Programming Language Memory Models

Programming Language Memory Models(research.swtch.com)

180 points by thinxer 5 years ago | 97 comments

raphlinus 5 years ago |

A GPU followup to this article.

While on CPU sequentially consistent semantics are efficient to implement, that seems to be much less true on GPU. Thus, Vulkan completely eliminates sequential consistency and provides only acquire/release semantics[1].

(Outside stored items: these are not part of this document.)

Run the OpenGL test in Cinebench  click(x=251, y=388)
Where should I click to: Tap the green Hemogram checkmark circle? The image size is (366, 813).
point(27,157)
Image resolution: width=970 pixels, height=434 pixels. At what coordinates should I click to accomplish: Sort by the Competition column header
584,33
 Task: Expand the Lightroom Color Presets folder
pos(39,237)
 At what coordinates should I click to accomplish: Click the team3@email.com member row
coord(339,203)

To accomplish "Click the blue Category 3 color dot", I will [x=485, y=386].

It is extremely difficult to reason about programs using these advanced memory semantics. For example, there is a discussion about whether a spinlock implemented in terms of acquire and release can be reordered in a way to introduce deadlock (see reddit discussion linked from [2]). I was curious enough about this I tried to model it in CDSChecker, but did not get definitive results (the deadlock checker in that tool is enabled for mutexes provided by API, but not for mutexes built out of primitives). I'll also note that using AcqRel semantics is not provided by the Rust version of compare_exchange_weak (perhaps a nit on TFA's assertion that Rust adopts the C++ memory model wholesale), so if acquire to lock the spinlock is not adequate, it's likely it would need to go to SeqCst.

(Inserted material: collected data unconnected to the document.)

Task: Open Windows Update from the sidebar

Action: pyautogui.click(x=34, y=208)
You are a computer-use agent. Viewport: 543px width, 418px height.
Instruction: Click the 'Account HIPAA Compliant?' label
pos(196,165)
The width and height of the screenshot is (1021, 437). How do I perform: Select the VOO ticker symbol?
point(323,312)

Thus, I find myself quite unsure whether this kind of spinlock would work on Vulkan or would be prone to deadlock. It's also possible it could be fixed by putting a release barrier before the lock loop.

We have some serious experts on HN, so hopefully someone who knows the answer can enlighten us - mixed in of course with all the confidently wrong assertions that inevitably pop up in discussions about memory model semantics.

[1]: https://www.khronos.org/blog/comparing-the-vulkan-spir-v-mem...

[2]: https://rigtorp.se/spinlock/

raphlinus 5 years ago | |

Also: it remains difficult to fully nail down the semantics of sequential consistency as well, especially when it's mixed with other memory semantics. Very likely next time Russ updates his article he should add a reference to Repairing Sequential Consistency in C/C++11[1].

[1]: https://plv.mpi-sws.org/scfix/full.pdf

rsc 5 years ago | |

Thanks for the GPU insights and links (and the paper link below)!

I based my claim about Rust from https://doc.rust-lang.org/nomicon/atomics.html. ("Rust pretty blatantly just inherits the memory model for atomics from C++20.") Perhaps that is out of date?

spinlocker 4 years ago | | |

I believe your claim is correct: https://news.ycombinator.com/item?id=27758461.

rigtorp 5 years ago | |

There's even more discussion on the lock memory ordering on Stackoverflow: https://stackoverflow.com/questions/61299704/how-c-standard-...

Taking a lock only needs to be an acquire operation and a compiler barrier for other lock operations. Using seq_cst or acq_rel semantics is stronger than needed. From my reading and discussions with people from WG21 the current argument for why taking a lock only requires acq semantics is that a compiler optimization that transforms a non-deadlocking program into a potentially deadlocking program is not allowed. There's an interesting twitter thread where we discuss this I can't find anymore :(.

rsc 5 years ago | | |

That is an amazing thread. The fact that C++ apparently allows optimizing

    #include <stdio.h>
    
    int stop = 1;
    
    void maybeStop() {
        if(stop)
            for(;;);
    }
    
    int main() {
        printf("hello, ");
        maybeStop();
        printf("world\n");
    }

into

    int main() {
        printf("hello, world\n");
    }

(as Clang does today) does not inspire confidence about disallowing moving the loop in the other example. If the compiler is allowed to assume that this loop terminates, why not the lock loop?

Maybe there is a reason, but none of this inspires confidence.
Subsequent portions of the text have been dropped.